Where Simple uses Inter as a safe default and Shadcn uses it for developer-ecosystem identity, Sleek uses Inter because it's the most optically invisible typeface available. Inter was designed to disappear — to be read without being noticed. In a system that reduces everything to essentials, the type should deliver content without adding any personality of its own.

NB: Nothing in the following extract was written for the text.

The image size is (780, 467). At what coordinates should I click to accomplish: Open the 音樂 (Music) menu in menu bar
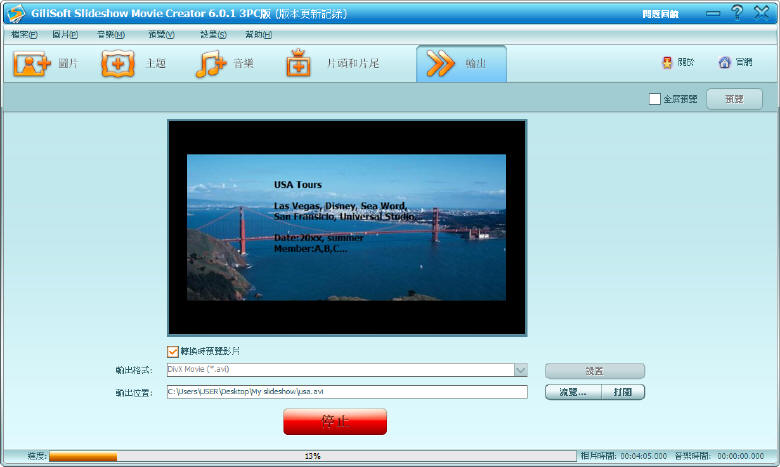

The type scale follows a desktop-first expressive approach. Font weights span 100 (thin) to 900 (black), but Sleek's usage is surgically narrow:
- 400 — body text, descriptions, content
- 500 — labels, navigation, UI chrome
- 600 — headings, emphasis
- 700 — rare: hero moments or primary CTAs only
Weights below 400 and above 700 are available but deliberately discouraged by the skill. Every weight change must earn its place. If two elements can be differentiated by size or spacing alone, the AI doesn't add a weight change.
Spacing
Sleek uses an 8pt baseline grid — every margin, padding, and gap aligns to multiples of 8px. The 8pt grid combined with the minimal aesthetic creates interfaces with metronomic consistency. Every gap is predictable. Every padding is a clean multiple. The rhythm is so regular that the eye stops noticing the layout and focuses entirely on the content.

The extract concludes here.